Second, muon pairs are produced - it's just suppressed by a factor of at least 1/40,000.
 
Vanadium 50 said:
First, there is no such thing as a "tauon". It's a "tau lepton".

Second, muon pairs are produced - it's just suppressed by a factor of at least 1/40,000.

I thought tau and tauon were interchangeable, I went for tauon to keep consistency with muon and electron.

Anyway, what is the reason for that supression?
 
Doofy said:
I thought tau and tauon were interchangeable

They're not. I say again, there is no such thing as a "tauon". It's "tau lepton".

There is a 1/m^2 dependence to the production cross-section, which is 40000x smaller for muons than electrons.
 
Vanadium 50 said:
They're not. I say again, there is no such thing as a "tauon". It's "tau lepton".

There is a 1/m^2 dependence to the production cross-section, which is 40000x smaller for muons than electrons.

ah right, that's that mystery solved. cheers.

PS. the wiki article on tau leptons reckons tauon is a valid name (1st line):
http://en.wikipedia.org/wiki/Tau_(particle)
 
"Tau" is by far the dominant name for the particle. I was in grad school when it was discovered. I wrote a Monte-Carlo simulation of ##\nu_\tau + N \rightarrow \tau + X## followed by ##\tau \rightarrow e + \bar \nu_e + \nu_\tau## decay in an attempt to find tau-neutrino events in the neutrino experiment that I was working with. I don't remember any of the papers that I read, or people I talked to, using the name "tauon." Nor do I specifically remember seeing the name in the 30+ years since then, although I've kept only peripheral touch with the field.

Nevertheless, a search on http://scholar.google.com for "tauon" does turn up a number of hits, including published papers from 2010 and 2011 on the first page. So it's not unheard of.
 
Spires has 8 records for "tauon"* (and nearly 5000 for "tau"). Four are from one author (and three of those are unpublished) and are only cited by this one author. One was changed to tau by the journal, and one was a thesis. Of the remaining two, they are in the same journal - a journal where the style guide says not to use it.

I think we can safely say that this vocabulary isn't used. At least not by anyone who knows anything - Wikipedia notwithstanding.

* Compare that to a dozen references to "relativistic mass". (Including a lovely paper by Lev Okun, "The virus of relativistic mass in the year of physics")
 
jtbell said:
"Tau" is by far the dominant name for the particle. I was in grad school when it was discovered. I wrote a Monte-Carlo simulation of ##\nu_\tau + N \rightarrow \tau + X## followed by ##\tau \rightarrow e + \bar \nu_e + \nu_\tau## decay in an attempt to find tau-neutrino events in the neutrino experiment that I was working with. I don't remember any of the papers that I read, or people I talked to, using the name "tauon." Nor do I specifically remember seeing the name in the 30+ years since then, although I've kept only peripheral touch with the field.
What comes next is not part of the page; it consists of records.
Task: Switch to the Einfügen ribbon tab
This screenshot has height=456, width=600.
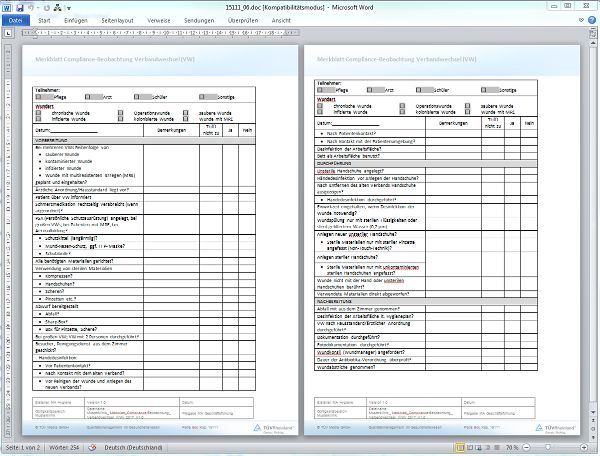Action: [76, 19]
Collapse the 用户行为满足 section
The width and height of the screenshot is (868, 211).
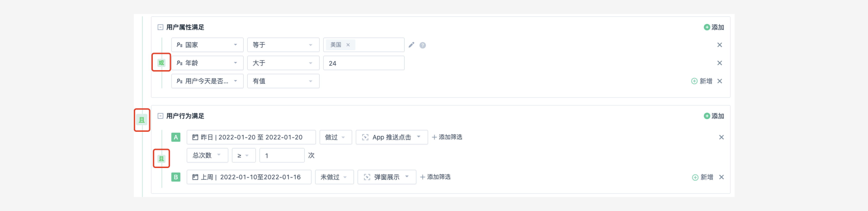click(x=160, y=116)
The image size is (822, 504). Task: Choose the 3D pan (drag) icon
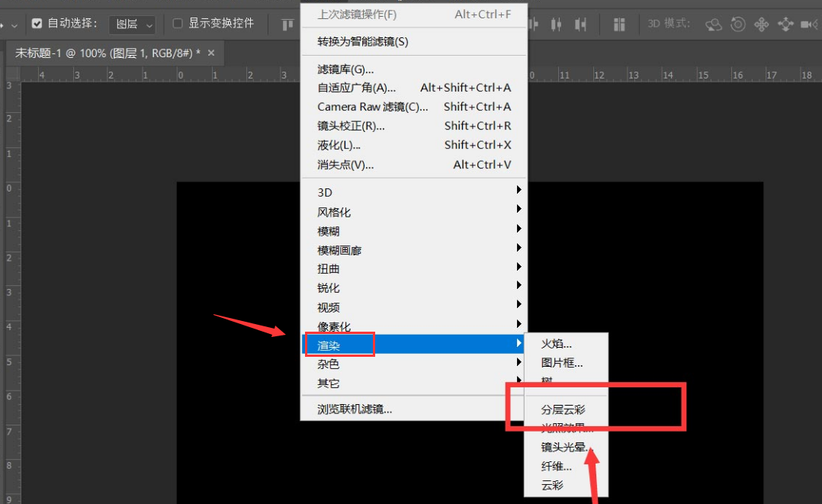click(761, 24)
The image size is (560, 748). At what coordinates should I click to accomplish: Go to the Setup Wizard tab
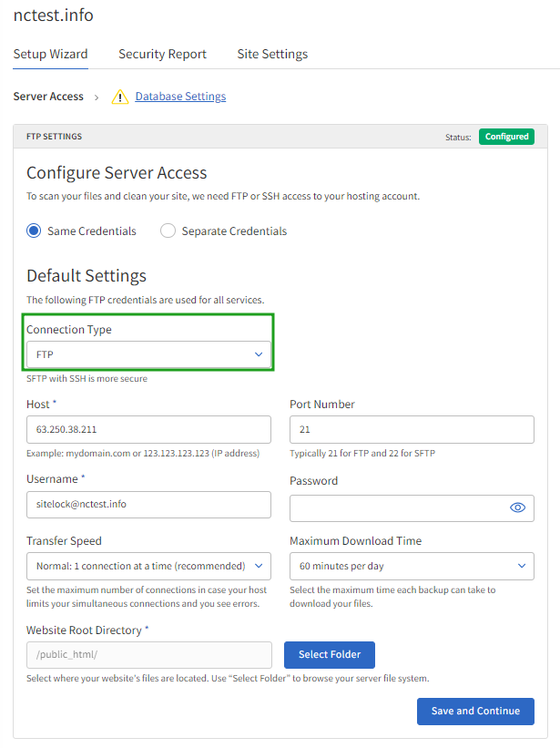tap(50, 54)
Nevertheless, a search on http://scholar.google.com for "tauon" does turn up a number of hits, including published papers from 2010 and 2011 on the first page. So it's not unheard of.
Vanadium 50 said:
Spires has 8 records for "tauon"* (and nearly 5000 for "tau"). Four are from one author (and three of those are unpublished) and are only cited by this one author. One was changed to tau by the journal, and one was a thesis. Of the remaining two, they are in the same journal - a journal where the style guide says not to use it.

I think we can safely say that this vocabulary isn't used. At least not by anyone who knows anything - Wikipedia notwithstanding.

* Compare that to a dozen references to "relativistic mass". (Including a lovely paper by Lev Okun, "The virus of relativistic mass in the year of physics")

ah right, well I will abandon the term then. You can blame the British education system, that word has been floating around in my head since I was a GCSE or A-level student and that's definitely where I got it from.
 
  • #10
No, V50 is right, there's a 1/m2 dependence, even far away from threshold.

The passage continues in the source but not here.